## WORKING DATA
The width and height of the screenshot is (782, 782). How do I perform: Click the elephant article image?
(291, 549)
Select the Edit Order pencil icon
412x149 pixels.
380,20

## TASK
Your answer should repeat every entry exactly.

## REPLY
The width and height of the screenshot is (782, 782). How do I perform: Click the elephant article image?
(291, 549)
Select the Edit Order pencil icon
412x149 pixels.
380,20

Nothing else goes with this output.